Earlier in April, Italian judges ordered the release of at least two mobsters over the age of 70 and placed them under house arrest amid the ongoing COVID-19 pandemic.
Scores of mafia bosses currently behind bars could be freed all across Italy due to coronavirus pandemic-related risks, The Guardian reports.
In an internal memo seen by the newspaper, Italy’s department of penitentiary police asked jail officials for the names of convicted mobsters who are over 70 and suffer from specific illnesses, adding that they are “at risk of complications in case of COVID-19 infection”.
The Guardian quoted Leo Beneduci, secretary-general of Osapp, Italy’s largest prison police officers’ union, as saying that the situation is “very alarming”.
“In Italy, there are approximately 12,000 members of criminal organizations in prison. Members of the penitentiary police have begun reporting detainees who embrace each other with the alleged goal of increasing the possibility of contracting the virus and getting released from prison”, he said.
Claudio Fava, president of Sicily’s anti-mafia commission, for his part, expressed concern over mafia bosses’ possible push to leverage the COVID-19 crisis in order to secure their release.
“As infections have begun to wane, [potentially] releasing bosses in isolation under [Article] 41-bis [of the Italian penal code], like Santapaola and Bagarella, is hypocritical and an offense toward the thousands of elderly victims of this virus”, Fava pointed out.
He was echoed by Lirio Abbate journalist and national editor of the Italian news magazine L’Espresso, who warned of the risk of “the mafia virus” emerging “on the streets alongside COVID-19”.
“It would be a double pandemic that we mustn’t allow to happen”, Abbate added.

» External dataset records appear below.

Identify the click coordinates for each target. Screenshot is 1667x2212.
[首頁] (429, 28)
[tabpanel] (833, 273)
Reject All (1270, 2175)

Italian Justice Minister Alfonso Bonafede, however, stressed that he was looking into the reports and that the government has yet to decide on the matter.
The remarks came after L’Espresso on Wednesday reported that a Milan judge had ordered the release of 78-year-old Francesco Bonura, one of Cosa Nostra’s most influential bosses, who was serving a 23-year sentence and is currently under house arrest.
This was preceded by the judges also setting free Rocco Santo Filippone, 72, and 65-year-old Vincenzino Iannazzo, who are both alleged bosses of Ndrangheta, an Italian mafia-type organized crime syndicate based in the southwestern region of Calabria.
Right now, there are reportedly 74 mafia bosses over the age of 70 with serious health conditions who are serving sentences under Article 41-bis. It stipulates that the authorities can suspend usual prison entitlements so as to sever bosses’ ties with their criminal associates on the outside.
Italy Considers Easing Lockdown
Prime Minister Giuseppe Conte has meanwhile pledged that Italy will likely start easing its coronavirus lockdown as of 4 May, in what he said would be a thoroughly calculated step to gradually scrap the confinement that has been in place since 9 March.
He spoke after the country’s Civil Protection Agency said on Monday that the number of new COVID-19 cases in Italy dropped to 2,256, which was the lowest level in over a month. The country remains one of the hardest hit in the world by the coronavirus pandemic as its death toll currently stands at 24,648, the second-highest after the US, according to the World Health Organisation.